• Stored items:
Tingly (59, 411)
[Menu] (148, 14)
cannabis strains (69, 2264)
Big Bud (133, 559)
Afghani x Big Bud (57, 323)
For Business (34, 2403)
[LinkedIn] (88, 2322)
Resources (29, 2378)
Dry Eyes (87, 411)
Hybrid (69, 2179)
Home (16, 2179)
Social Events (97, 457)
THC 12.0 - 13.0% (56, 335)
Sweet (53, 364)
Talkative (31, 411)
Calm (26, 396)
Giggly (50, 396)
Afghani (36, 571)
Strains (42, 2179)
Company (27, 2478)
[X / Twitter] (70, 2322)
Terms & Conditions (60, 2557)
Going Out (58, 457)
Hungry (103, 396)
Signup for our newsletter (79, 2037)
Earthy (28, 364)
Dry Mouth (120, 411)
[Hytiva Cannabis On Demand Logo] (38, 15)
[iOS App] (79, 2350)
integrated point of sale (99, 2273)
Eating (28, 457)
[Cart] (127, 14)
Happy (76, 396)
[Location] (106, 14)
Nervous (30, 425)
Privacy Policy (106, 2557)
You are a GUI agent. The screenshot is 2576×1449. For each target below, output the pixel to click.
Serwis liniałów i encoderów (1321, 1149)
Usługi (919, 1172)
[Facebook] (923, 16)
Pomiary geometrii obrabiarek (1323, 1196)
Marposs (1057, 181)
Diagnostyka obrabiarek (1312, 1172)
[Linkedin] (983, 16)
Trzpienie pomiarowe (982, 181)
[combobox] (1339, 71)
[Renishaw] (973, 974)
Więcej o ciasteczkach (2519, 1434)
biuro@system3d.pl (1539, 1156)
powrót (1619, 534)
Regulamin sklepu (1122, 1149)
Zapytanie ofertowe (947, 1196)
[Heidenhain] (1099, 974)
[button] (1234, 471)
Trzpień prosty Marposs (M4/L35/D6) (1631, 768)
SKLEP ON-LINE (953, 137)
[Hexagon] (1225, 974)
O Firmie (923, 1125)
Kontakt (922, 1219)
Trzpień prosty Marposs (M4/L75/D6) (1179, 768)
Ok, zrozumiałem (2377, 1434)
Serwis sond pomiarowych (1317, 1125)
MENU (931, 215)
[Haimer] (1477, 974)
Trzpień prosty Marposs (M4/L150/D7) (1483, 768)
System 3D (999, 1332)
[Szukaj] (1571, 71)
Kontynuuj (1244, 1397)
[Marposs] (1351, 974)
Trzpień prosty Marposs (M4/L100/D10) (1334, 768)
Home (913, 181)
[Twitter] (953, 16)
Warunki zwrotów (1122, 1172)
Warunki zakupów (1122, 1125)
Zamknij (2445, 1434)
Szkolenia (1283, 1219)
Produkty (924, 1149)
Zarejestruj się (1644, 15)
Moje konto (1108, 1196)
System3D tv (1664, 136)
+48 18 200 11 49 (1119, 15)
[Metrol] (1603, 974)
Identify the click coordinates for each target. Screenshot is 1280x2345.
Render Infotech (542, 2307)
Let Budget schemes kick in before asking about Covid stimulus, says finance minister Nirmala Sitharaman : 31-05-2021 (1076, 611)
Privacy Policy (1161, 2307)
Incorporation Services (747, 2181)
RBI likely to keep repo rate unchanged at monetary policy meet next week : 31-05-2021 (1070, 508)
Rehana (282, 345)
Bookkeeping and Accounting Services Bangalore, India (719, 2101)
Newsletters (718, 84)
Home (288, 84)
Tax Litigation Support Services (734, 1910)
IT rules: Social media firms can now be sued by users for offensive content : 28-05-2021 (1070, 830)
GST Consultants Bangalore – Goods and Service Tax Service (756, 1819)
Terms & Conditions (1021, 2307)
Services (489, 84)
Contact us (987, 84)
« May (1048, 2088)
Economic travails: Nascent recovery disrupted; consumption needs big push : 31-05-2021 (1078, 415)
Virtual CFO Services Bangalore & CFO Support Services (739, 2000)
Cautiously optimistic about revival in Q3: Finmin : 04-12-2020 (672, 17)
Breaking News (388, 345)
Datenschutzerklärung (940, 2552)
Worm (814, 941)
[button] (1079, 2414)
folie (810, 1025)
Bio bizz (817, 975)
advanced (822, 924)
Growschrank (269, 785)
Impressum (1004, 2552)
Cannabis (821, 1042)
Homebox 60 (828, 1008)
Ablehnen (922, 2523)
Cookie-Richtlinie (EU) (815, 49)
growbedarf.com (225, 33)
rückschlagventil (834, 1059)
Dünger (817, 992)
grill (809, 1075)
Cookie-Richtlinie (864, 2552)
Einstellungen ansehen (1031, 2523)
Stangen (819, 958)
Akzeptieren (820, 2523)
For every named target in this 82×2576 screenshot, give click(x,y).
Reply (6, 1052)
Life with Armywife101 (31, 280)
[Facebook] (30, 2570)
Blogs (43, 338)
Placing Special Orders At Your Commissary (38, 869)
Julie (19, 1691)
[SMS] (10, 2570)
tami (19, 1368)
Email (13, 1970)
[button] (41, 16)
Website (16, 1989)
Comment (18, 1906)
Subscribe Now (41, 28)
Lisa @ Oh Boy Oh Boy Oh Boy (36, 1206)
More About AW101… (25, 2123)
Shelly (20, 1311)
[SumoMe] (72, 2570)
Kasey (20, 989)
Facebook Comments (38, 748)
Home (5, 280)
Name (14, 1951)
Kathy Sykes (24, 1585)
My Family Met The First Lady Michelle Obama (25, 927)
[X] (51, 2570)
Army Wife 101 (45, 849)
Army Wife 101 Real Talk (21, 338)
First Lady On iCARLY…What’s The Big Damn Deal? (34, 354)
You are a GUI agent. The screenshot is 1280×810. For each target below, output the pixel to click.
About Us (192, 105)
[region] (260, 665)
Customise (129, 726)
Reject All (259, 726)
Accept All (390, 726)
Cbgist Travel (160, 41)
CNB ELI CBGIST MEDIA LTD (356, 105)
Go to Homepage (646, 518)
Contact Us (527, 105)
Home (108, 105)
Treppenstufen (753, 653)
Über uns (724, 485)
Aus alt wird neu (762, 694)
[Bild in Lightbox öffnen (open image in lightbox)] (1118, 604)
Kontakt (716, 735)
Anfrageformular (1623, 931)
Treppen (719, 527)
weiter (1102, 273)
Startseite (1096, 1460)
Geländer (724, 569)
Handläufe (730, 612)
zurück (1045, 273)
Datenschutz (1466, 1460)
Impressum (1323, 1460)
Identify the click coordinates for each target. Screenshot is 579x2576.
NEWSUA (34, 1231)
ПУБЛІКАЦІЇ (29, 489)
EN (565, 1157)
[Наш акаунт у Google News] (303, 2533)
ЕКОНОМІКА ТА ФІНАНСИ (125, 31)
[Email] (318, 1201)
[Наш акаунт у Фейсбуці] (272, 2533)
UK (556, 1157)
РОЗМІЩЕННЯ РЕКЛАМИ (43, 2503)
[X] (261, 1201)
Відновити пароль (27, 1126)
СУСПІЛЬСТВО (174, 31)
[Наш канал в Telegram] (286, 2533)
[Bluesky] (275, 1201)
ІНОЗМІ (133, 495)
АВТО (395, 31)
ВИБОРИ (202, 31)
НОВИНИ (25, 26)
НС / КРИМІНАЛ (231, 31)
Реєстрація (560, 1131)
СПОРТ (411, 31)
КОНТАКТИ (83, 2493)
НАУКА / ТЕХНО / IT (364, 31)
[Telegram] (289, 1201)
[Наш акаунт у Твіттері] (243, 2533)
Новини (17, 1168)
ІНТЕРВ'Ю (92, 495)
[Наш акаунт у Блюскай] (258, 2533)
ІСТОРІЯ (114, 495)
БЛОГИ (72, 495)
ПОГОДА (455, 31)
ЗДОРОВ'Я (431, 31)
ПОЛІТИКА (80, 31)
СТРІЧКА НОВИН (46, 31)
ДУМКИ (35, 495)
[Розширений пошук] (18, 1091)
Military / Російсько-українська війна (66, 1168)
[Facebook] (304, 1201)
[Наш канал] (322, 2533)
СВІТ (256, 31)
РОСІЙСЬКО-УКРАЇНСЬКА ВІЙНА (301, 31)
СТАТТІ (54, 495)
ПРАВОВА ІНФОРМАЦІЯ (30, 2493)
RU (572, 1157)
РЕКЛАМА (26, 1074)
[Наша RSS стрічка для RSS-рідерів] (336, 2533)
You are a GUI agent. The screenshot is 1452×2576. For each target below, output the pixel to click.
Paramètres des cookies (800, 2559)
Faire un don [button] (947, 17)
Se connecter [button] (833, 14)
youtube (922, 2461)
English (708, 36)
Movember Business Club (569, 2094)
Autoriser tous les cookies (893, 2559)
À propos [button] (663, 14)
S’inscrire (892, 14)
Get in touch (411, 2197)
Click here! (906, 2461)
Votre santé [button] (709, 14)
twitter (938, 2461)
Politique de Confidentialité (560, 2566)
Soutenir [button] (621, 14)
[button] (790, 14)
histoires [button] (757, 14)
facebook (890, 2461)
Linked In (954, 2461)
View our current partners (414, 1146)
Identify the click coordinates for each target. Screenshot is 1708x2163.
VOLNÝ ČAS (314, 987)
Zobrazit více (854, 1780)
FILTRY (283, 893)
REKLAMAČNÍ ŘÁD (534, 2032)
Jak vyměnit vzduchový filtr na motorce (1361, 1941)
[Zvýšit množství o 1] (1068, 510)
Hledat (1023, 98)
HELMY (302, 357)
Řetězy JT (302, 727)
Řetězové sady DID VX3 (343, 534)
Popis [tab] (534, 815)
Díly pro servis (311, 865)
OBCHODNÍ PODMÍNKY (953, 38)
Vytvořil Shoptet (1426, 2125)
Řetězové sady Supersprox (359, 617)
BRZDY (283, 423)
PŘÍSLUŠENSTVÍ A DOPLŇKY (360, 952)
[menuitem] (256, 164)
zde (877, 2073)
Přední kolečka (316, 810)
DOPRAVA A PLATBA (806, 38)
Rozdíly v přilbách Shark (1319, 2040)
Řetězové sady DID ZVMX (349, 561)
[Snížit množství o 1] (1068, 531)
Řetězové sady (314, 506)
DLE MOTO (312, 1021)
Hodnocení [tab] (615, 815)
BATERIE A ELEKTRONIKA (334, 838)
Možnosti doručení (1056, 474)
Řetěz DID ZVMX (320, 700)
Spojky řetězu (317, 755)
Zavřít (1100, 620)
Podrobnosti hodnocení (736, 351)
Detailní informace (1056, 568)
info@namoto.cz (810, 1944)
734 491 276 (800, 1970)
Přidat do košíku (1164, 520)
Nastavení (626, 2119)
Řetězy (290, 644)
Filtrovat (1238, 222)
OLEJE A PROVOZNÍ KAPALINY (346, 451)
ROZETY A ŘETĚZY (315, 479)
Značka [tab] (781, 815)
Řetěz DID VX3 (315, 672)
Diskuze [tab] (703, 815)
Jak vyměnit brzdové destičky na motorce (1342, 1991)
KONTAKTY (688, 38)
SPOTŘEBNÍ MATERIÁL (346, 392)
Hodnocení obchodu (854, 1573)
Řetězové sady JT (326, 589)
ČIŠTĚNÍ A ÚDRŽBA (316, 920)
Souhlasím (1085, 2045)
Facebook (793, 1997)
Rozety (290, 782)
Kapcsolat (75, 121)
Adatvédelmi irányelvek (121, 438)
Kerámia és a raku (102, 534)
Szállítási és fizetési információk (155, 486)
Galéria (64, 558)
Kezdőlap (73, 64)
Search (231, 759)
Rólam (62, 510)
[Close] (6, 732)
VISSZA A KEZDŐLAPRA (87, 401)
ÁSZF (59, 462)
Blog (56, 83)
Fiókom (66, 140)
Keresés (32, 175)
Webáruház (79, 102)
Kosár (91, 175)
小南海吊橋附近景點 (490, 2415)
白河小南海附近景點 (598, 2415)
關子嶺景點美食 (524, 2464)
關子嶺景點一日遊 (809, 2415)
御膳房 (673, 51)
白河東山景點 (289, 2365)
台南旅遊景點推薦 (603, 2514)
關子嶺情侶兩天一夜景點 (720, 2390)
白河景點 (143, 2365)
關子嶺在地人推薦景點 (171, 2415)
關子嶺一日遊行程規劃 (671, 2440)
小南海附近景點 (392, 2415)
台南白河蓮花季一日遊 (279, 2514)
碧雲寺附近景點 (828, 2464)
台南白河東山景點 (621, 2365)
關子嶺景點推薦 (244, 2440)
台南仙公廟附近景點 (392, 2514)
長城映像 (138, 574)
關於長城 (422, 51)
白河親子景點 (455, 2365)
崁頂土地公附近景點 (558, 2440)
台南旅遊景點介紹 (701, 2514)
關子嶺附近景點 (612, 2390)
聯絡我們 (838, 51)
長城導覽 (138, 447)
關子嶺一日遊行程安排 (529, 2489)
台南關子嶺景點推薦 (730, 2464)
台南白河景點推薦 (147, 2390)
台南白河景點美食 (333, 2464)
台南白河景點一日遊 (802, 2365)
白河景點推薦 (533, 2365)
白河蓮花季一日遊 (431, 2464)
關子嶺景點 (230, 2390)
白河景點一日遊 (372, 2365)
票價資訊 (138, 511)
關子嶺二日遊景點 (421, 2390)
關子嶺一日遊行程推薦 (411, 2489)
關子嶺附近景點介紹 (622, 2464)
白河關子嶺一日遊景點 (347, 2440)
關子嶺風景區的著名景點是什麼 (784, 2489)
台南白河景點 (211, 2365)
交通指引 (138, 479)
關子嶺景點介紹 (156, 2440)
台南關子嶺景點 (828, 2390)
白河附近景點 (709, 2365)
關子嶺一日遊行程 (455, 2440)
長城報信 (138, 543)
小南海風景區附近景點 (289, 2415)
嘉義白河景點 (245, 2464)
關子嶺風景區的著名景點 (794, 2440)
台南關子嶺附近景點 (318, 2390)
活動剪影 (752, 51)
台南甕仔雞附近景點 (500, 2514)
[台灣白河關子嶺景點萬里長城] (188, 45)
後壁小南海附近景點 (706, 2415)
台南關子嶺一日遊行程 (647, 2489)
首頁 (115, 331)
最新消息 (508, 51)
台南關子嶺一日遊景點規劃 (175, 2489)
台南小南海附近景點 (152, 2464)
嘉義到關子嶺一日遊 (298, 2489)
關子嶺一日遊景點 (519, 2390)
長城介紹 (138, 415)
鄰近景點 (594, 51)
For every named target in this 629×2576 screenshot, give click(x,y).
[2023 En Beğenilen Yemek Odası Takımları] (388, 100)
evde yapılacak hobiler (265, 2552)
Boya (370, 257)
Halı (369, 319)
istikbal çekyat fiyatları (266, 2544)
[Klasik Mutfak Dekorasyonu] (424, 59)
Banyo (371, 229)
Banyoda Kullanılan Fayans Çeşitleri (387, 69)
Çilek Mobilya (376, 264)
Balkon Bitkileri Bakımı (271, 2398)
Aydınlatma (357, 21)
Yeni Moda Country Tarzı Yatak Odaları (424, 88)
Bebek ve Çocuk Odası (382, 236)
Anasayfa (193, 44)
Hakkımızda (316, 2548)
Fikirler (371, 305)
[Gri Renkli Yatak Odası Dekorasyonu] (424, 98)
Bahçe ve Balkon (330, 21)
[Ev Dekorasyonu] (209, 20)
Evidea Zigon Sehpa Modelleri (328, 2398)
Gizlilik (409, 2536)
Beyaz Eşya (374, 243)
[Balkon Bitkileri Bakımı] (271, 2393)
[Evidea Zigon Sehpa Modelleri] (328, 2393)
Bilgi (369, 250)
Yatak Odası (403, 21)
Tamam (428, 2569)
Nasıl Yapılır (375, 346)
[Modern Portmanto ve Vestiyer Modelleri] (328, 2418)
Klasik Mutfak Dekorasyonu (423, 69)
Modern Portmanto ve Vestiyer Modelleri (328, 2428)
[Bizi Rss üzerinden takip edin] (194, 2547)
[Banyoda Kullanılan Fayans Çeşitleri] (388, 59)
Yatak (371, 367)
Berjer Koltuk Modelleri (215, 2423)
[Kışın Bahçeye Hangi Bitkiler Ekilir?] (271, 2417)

• What is required: Filter the preceding entries down to the lines with "акаунт".

• Exercise result:
[Наш акаунт у Google News] (303, 2533)
[Наш акаунт у Фейсбуці] (272, 2533)
[Наш акаунт у Твіттері] (243, 2533)
[Наш акаунт у Блюскай] (258, 2533)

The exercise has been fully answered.